== What this task involves ==
Nothing below is to be printed except the lines between the line holding "Where should I click to: Click Apr" and the line holding "Given: Open the Todas las revisiones dropdown", inclusive, each exactly as it appears.

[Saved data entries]
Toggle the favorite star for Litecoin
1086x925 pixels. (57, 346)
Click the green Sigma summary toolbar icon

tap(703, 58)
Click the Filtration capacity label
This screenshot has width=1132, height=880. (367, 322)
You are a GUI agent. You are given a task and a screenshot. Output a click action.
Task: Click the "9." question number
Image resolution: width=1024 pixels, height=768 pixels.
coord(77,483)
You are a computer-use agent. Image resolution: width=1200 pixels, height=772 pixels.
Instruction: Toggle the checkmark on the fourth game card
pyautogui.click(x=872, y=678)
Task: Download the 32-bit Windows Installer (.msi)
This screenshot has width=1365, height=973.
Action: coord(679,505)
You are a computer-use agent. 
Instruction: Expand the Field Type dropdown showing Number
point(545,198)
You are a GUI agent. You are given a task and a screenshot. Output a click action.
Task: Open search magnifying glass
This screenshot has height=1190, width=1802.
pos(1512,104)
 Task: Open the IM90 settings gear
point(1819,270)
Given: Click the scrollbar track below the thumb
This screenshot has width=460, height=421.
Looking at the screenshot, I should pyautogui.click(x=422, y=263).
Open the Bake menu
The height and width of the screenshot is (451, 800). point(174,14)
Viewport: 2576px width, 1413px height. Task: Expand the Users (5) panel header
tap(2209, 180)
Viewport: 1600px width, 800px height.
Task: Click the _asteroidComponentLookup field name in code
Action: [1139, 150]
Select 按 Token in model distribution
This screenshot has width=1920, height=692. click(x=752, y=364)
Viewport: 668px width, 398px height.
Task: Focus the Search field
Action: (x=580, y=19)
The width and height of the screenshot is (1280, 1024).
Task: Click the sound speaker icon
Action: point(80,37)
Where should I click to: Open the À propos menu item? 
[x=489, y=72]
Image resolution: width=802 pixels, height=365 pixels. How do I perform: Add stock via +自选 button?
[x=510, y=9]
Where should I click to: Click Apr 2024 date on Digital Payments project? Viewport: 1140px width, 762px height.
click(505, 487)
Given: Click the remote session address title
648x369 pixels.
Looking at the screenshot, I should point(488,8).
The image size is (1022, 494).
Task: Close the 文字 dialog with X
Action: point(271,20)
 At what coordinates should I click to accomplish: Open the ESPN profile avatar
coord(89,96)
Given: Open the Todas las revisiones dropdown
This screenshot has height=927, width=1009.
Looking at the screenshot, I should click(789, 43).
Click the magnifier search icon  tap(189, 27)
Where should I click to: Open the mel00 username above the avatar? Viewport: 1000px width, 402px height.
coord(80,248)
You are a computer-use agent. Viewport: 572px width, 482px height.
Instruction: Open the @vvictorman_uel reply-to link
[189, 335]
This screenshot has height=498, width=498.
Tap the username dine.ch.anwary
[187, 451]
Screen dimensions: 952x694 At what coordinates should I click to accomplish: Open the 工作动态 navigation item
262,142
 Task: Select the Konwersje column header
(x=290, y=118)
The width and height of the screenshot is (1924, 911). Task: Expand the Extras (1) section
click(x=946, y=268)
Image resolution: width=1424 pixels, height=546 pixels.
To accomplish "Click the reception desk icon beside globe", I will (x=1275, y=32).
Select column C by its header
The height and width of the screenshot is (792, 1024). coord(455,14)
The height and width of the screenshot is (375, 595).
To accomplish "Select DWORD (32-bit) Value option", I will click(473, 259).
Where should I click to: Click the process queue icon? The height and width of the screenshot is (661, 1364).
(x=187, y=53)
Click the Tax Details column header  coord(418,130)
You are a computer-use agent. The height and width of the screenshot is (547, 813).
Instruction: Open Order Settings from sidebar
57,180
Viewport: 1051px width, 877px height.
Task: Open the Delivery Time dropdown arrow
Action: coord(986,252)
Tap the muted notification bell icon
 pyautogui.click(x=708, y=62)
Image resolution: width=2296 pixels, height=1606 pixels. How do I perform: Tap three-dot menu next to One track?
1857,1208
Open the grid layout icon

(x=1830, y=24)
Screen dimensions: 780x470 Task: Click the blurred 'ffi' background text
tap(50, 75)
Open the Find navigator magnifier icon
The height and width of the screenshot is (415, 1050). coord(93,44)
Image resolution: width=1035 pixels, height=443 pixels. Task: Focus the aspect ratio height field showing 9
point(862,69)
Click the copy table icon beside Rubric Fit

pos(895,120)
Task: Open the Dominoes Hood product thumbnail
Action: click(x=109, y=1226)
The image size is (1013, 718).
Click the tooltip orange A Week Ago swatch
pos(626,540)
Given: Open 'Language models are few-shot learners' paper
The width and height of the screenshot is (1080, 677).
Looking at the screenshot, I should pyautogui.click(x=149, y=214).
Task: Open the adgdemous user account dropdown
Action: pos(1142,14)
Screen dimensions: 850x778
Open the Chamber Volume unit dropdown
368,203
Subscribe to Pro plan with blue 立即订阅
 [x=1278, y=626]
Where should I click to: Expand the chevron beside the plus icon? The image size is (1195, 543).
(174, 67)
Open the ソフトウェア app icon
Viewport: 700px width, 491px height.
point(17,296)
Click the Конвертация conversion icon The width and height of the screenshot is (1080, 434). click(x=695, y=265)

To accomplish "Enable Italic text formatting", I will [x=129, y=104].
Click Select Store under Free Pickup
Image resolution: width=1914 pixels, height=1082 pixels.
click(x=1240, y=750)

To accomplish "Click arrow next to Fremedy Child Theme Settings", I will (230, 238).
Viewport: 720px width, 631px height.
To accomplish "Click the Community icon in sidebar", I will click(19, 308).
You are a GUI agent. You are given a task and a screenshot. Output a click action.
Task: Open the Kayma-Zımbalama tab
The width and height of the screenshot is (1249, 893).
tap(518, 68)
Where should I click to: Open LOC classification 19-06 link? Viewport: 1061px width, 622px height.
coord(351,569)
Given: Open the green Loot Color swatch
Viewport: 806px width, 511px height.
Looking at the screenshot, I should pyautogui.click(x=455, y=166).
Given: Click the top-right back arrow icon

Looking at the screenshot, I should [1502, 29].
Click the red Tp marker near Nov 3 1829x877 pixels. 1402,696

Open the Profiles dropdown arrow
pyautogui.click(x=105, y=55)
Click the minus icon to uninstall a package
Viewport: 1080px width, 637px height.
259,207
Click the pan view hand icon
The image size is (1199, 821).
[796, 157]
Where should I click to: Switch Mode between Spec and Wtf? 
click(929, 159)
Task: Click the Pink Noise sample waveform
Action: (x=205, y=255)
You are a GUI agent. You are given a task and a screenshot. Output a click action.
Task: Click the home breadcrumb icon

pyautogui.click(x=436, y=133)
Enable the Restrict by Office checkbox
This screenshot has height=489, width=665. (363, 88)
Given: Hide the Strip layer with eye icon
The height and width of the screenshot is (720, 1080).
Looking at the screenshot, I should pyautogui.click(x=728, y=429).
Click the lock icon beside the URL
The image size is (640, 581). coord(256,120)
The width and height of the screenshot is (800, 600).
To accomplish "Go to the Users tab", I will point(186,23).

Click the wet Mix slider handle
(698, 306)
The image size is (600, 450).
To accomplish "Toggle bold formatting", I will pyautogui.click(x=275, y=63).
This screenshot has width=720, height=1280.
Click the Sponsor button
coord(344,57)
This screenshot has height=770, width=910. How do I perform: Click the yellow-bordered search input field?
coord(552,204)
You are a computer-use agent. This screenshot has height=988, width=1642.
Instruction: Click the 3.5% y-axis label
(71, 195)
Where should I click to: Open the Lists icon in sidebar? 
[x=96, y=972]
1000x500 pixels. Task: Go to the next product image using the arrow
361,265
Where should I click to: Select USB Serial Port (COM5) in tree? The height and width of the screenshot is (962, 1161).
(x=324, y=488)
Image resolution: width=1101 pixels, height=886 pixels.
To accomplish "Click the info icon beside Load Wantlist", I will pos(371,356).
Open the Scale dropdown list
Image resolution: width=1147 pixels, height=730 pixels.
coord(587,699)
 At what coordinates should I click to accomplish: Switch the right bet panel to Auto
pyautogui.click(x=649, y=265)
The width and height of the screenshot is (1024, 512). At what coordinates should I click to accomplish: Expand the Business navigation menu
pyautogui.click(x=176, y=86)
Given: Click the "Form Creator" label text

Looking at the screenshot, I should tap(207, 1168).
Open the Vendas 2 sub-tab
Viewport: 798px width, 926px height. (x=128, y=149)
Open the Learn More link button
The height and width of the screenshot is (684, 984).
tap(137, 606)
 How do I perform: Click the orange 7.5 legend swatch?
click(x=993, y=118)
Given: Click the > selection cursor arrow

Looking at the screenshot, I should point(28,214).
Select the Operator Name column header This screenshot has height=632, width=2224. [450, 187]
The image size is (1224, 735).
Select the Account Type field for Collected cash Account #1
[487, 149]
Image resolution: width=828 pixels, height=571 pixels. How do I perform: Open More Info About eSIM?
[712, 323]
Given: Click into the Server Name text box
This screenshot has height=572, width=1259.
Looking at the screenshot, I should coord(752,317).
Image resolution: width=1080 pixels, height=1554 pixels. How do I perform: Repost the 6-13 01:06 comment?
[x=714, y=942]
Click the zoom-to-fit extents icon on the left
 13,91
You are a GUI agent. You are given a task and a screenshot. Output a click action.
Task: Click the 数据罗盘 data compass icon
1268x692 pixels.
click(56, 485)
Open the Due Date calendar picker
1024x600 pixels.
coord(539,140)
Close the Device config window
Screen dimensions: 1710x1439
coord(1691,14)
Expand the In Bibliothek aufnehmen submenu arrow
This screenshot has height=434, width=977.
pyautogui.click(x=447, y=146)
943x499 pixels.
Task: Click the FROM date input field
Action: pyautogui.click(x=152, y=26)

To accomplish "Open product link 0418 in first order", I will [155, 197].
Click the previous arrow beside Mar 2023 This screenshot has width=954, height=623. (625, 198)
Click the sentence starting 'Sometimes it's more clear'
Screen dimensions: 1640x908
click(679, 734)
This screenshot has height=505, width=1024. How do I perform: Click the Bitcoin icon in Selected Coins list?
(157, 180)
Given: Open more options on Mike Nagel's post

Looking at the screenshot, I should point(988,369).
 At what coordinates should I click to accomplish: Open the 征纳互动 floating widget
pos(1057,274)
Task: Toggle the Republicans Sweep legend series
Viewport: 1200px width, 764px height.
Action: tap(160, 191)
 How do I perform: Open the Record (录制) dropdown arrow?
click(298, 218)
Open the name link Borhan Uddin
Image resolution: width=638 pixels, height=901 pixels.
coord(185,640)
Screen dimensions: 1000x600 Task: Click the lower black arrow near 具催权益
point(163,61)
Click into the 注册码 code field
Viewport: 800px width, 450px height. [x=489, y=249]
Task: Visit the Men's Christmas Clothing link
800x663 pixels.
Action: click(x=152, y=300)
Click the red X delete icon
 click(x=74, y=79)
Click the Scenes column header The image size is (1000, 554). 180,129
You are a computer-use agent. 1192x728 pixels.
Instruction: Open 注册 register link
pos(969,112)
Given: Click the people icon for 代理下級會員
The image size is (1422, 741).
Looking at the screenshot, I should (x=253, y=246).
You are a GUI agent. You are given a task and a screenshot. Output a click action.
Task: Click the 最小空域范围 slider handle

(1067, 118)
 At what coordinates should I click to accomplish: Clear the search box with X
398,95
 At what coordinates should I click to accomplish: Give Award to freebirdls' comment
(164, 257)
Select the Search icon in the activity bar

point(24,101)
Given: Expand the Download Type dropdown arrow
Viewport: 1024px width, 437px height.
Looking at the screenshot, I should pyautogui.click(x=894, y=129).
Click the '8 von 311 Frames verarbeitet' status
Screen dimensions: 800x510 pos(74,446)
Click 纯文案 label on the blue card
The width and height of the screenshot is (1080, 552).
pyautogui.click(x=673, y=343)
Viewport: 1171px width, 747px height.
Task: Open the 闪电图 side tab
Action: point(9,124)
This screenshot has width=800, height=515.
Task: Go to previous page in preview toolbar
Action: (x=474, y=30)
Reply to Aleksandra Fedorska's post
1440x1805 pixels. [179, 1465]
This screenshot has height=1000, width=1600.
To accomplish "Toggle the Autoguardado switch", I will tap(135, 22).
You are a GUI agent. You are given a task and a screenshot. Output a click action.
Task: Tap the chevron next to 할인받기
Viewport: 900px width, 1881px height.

== Solution for this exercise ==
Where should I click to: Click Apr 2024 date on Digital Payments project? Viewport: 1140px width, 762px height.
click(505, 487)
Given: Click the remote session address title
648x369 pixels.
Looking at the screenshot, I should point(488,8).
The image size is (1022, 494).
Task: Close the 文字 dialog with X
Action: point(271,20)
 At what coordinates should I click to accomplish: Open the ESPN profile avatar
coord(89,96)
Given: Open the Todas las revisiones dropdown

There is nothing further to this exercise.